Pour que le milliardaire soit destitué, les démocrates devraient convaincre 20 sénateurs républicains, ce qui paraît improbable. L'un d'eux, le modéré Mitt Romney, a jugé mercredi que l'échange entre MM. Trump et Zelensky était «profondément préoccupant».

La bataille qui s'engage sera farouche et les deux camps jouent gros. Les débats vont sans doute galvaniser la base militante des deux partis, mais rien ne permet de prédire leur impact sur les électeurs indépendants, soulignent les analystes.
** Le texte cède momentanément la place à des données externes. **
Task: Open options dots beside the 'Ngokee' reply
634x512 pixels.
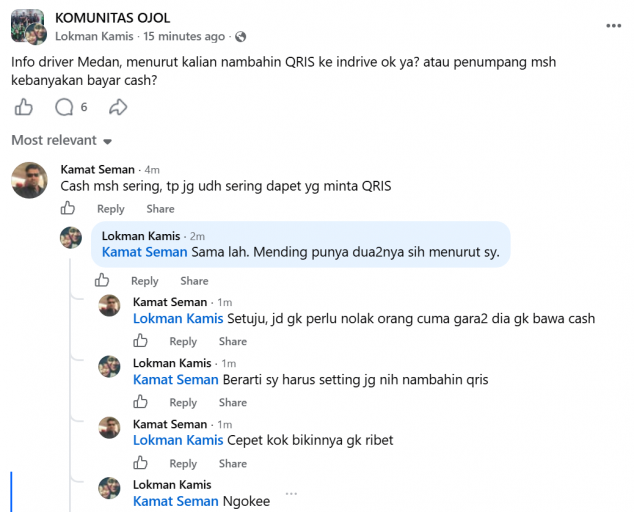Action: point(291,494)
La cheffe des démocrates au Congrès Nancy Pelosi a longtemps repoussé les appels de l'aile gauche du parti à s'engager dans cette voie, par crainte que la bataille politique n'occulte les grands sujets de la campagne, comme l'économie et la santé. Mais «non, on ne peut pas demander de l'aide à un gouvernement étranger pour gagner une élection, ce n'est pas bien», a-t-elle tweeté mercredi.

Se montrer trop pugnace pourrait se retourner contre les démocrates. Donald Trump a estimé mardi que la procédure le visant aurait un effet «positif» sur sa campagne.